Wednesday, July 22, 2009




Last week, I asked someone to save me from the roses.


No one did.


I did get an offer to swap my roses for one noisy cricket. I would have taken the cricket if you would have included your gardener in the package.  Better luck next time.


The second offer received was an invitation to send a certain Tinkerbelle look-a-like a dozen roses.  I would normally oblige, but I am sure she made the offer from Disneyland whilst riding on the tea cups and laughing, and that makes me jealous. 


The third offer was one of confusion but genuine hope for my rose salvation.


Let me better explain the situation.


Down here on the bottom side of the planet it is the middle of winter and that means it is time to prune roses.

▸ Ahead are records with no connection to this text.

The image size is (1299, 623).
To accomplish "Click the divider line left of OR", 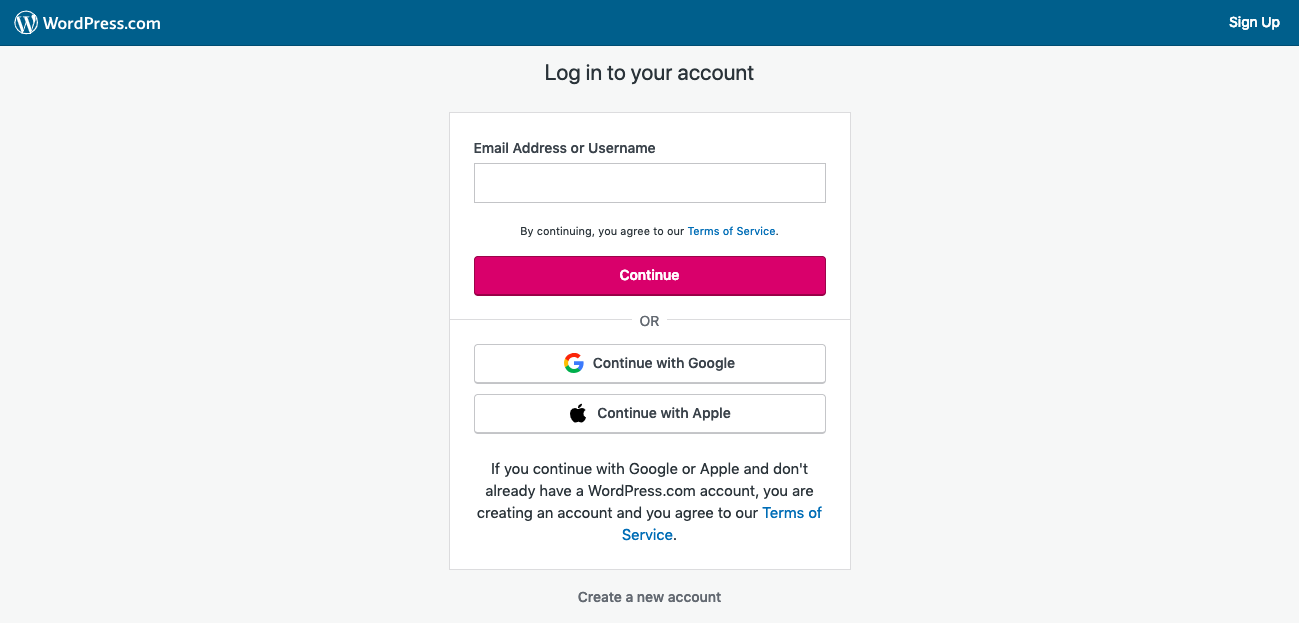I will coord(540,320).
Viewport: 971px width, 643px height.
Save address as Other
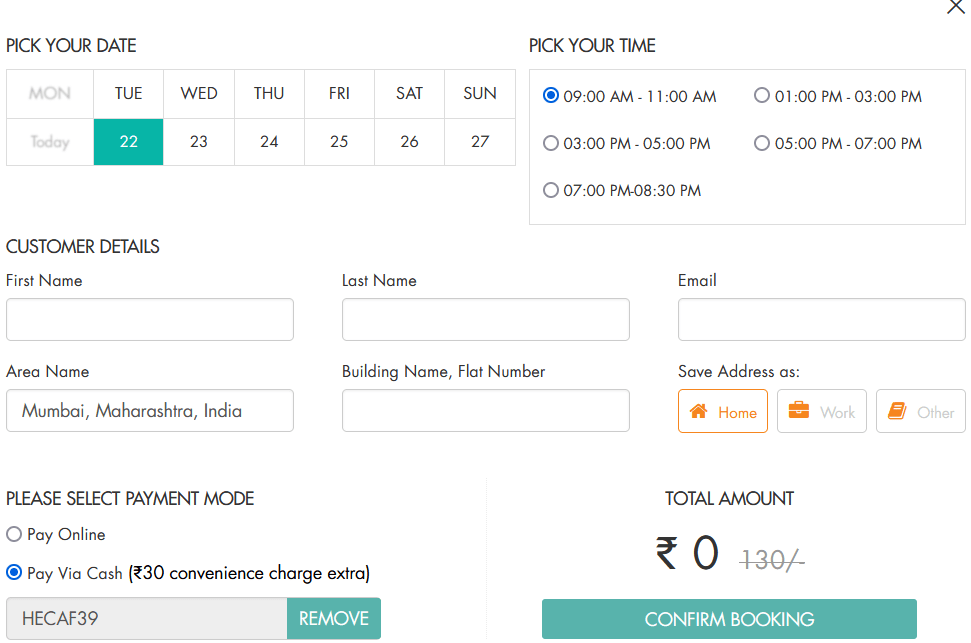click(x=919, y=411)
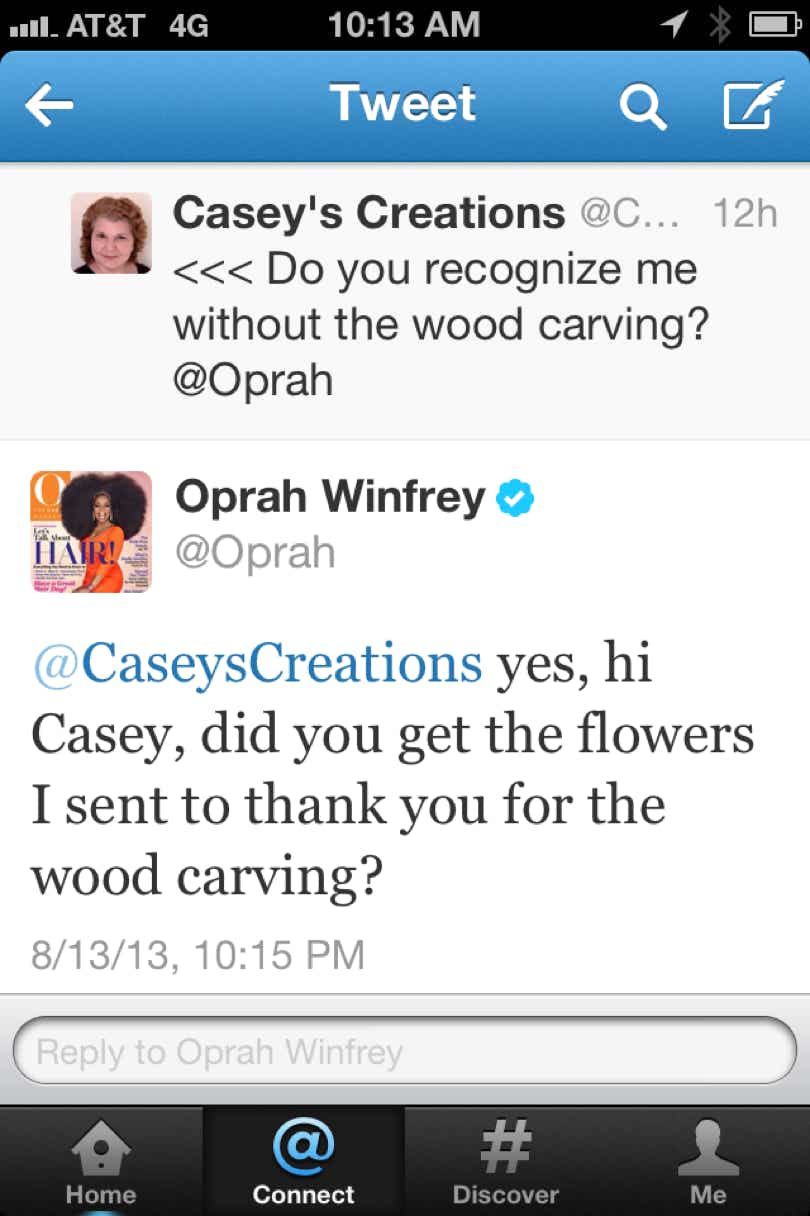
Task: Open the search icon in the header
Action: click(x=643, y=105)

 Over here on the western side of the bottom side of the planet, it does not get cold enough to snow or even to wear more than a warm sweater.  This fact depresses me because a cold winter is a fantastic excuse to go overboard on the accessories and layer on the scarves, gloves, hats, boots and fabulous wool jackets.


I digress.


For this warm weather reason, one is technically not required to hard prune or even prune roses at all outside of  keeping shape and removing dead wood.  Of course I say this, and anybody who has roses knows that every mother and their dog have an opinion on rose pruning and that opinion is the always right one.

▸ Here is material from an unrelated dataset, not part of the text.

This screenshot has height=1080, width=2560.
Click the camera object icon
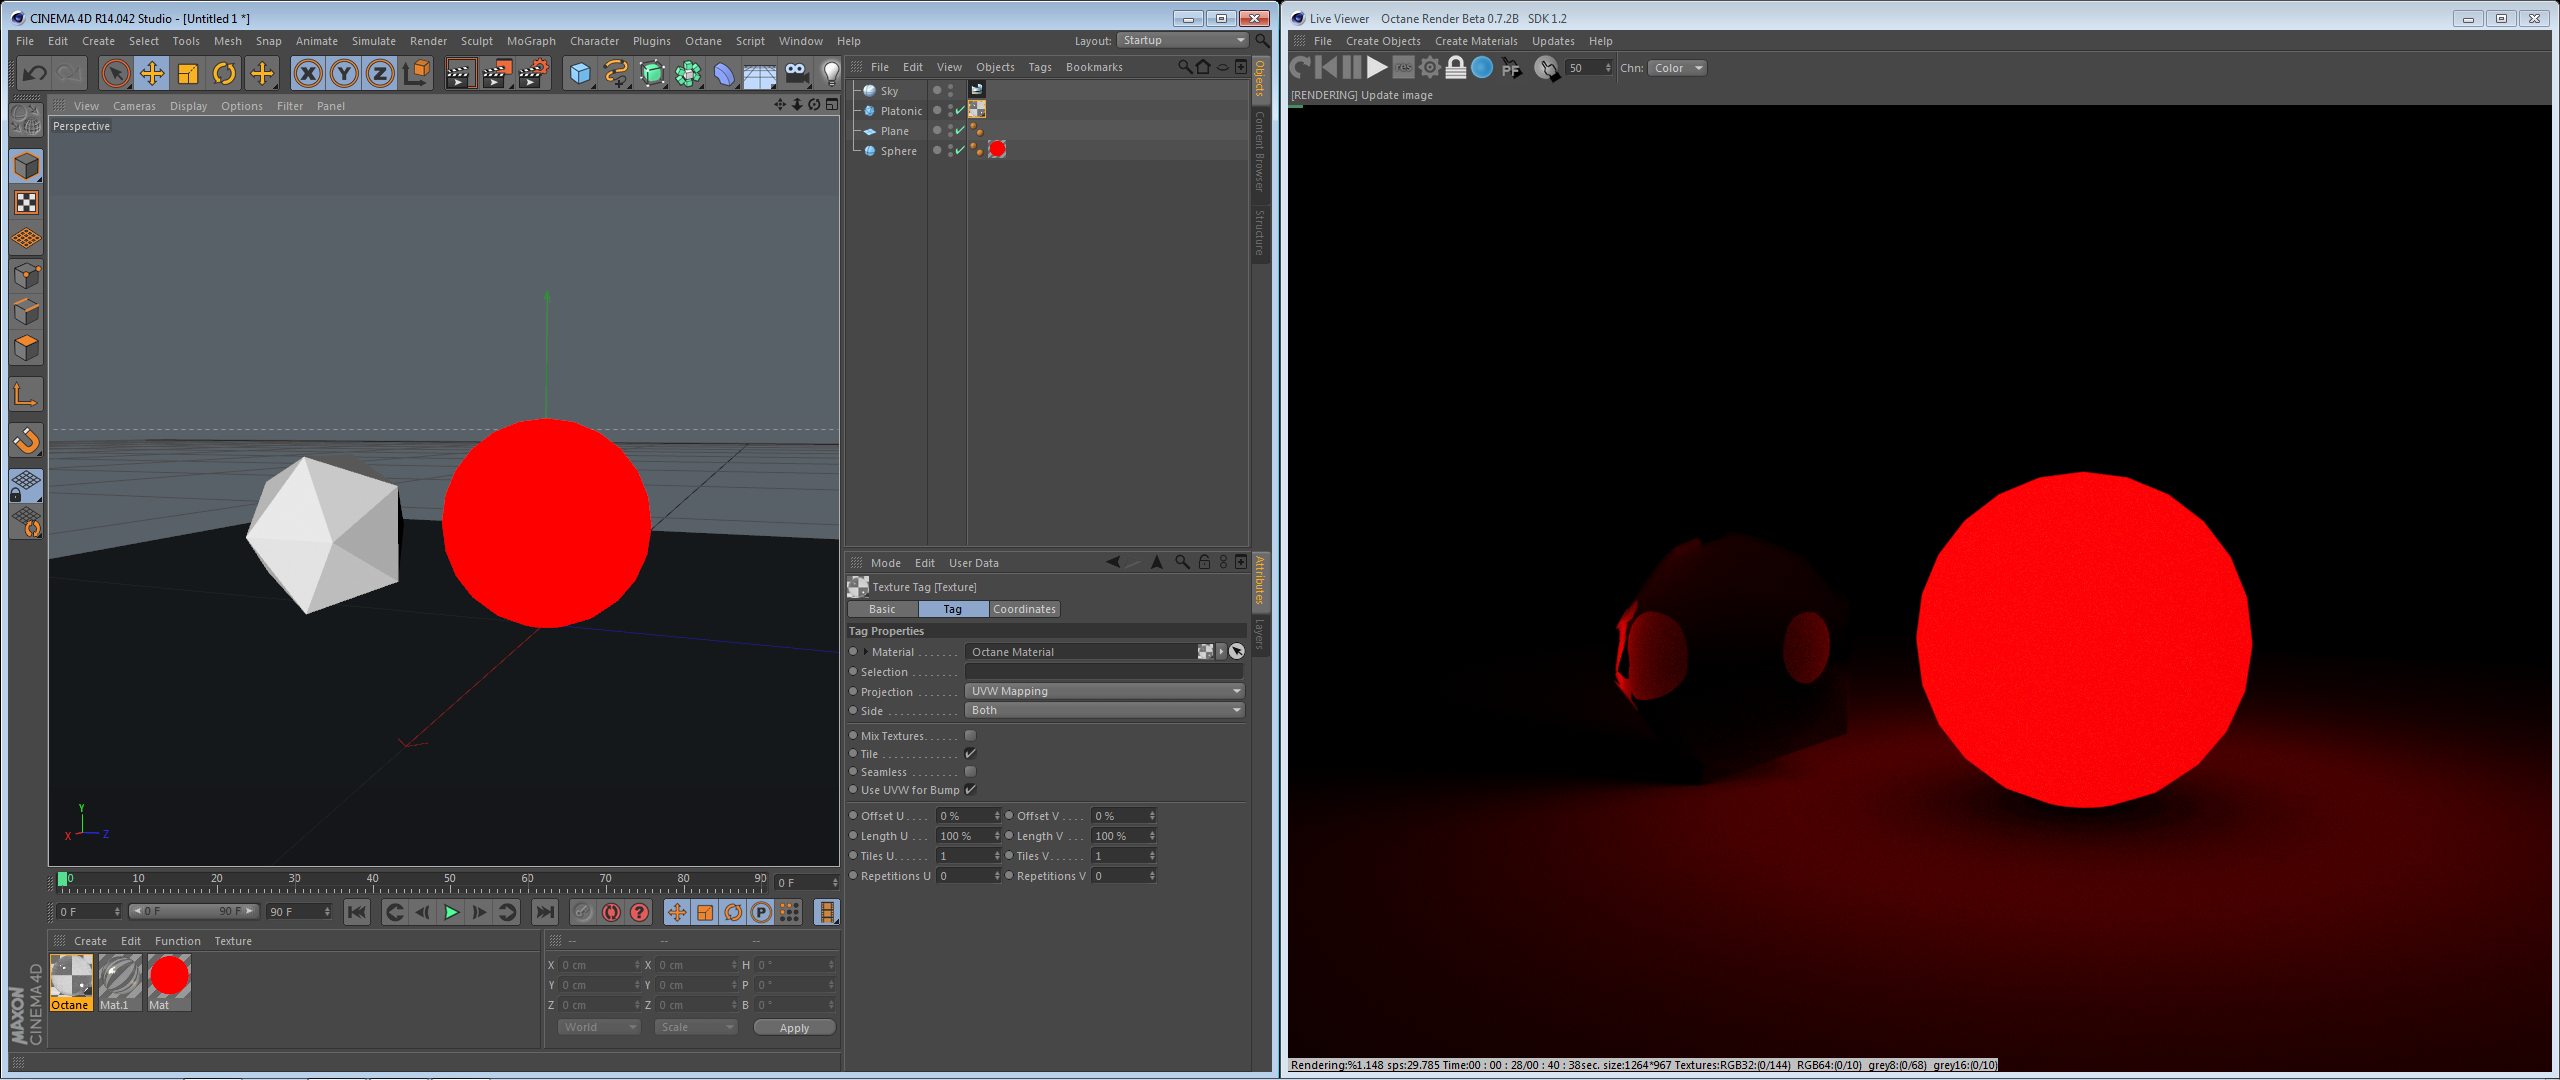tap(796, 73)
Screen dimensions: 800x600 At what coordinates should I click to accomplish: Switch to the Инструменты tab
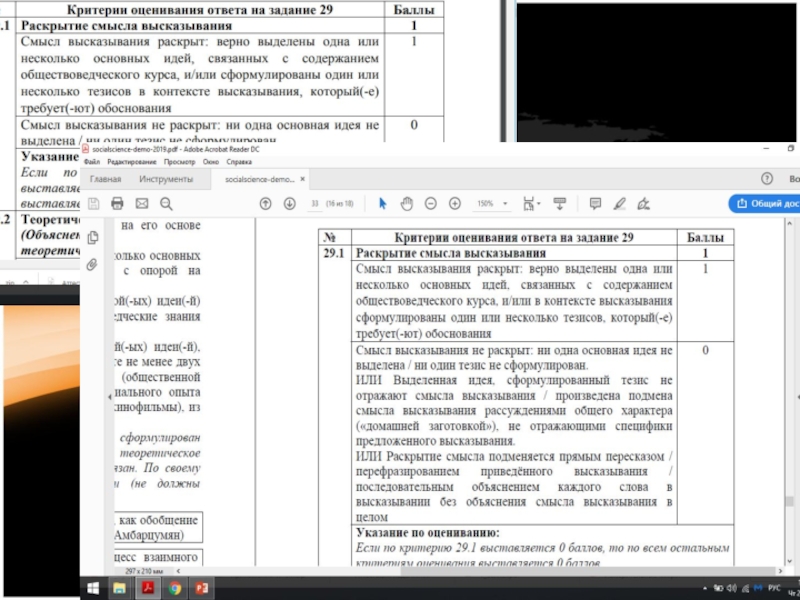pos(166,179)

I may have mentioned somewhere that there are 175 roses on The Farm.  Most of these roses had not been pruned or dead headed in several years, which means they were full of dead wood, criss-crossing branches and large bunches of clover.

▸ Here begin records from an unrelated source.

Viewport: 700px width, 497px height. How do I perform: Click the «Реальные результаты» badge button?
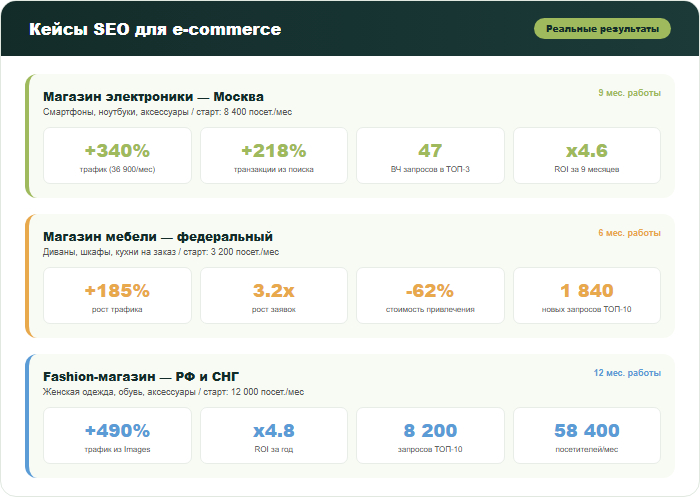point(602,29)
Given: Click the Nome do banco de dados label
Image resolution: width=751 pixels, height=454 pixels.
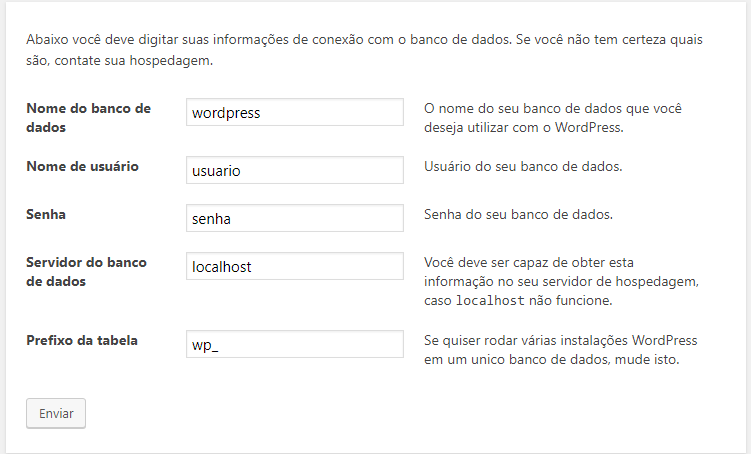Looking at the screenshot, I should click(x=88, y=118).
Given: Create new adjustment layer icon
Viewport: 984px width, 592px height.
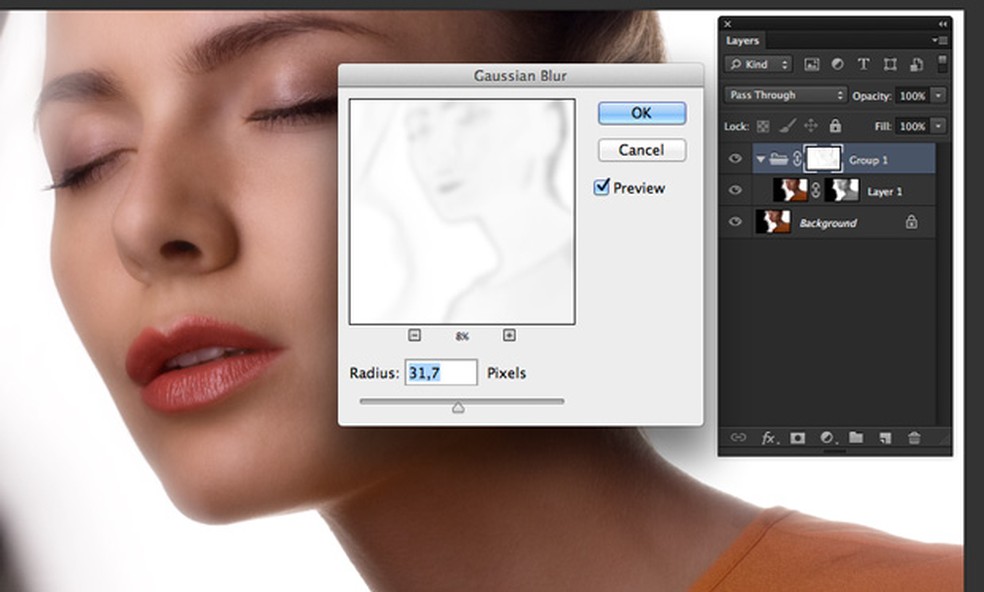Looking at the screenshot, I should pos(827,438).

It is not an easy task to prune 175 roses. Strike that, I found hidden rose bushes this past weekend and the total reached 180.


It is not an easy task to prune 180 roses.


One particular almost ancient weeping standard rose, took me three days.  Three days. Three days on one rose. It was that bad.


The final task was to start on the roses which line the little garden circle in the middle of the driveway.  


These particular roses have an over abundance of thorns on every square centimeter of the branches.  These thorns I can only compare to tiny little ginsu knives.  I could use these thorns to filet fish.


Even with my special rose pruning gloves, my arms appear as if I stuck them down a  garbage disposal.


Most traumatizing of this whole event was that every time I closed my eyes I saw rose branches.  In fact, last night was the only night in the past two weeks that I did not dream of pruning roses.


Can anyone tell me what it means when one dreams of having lunch with Liza Minnelli?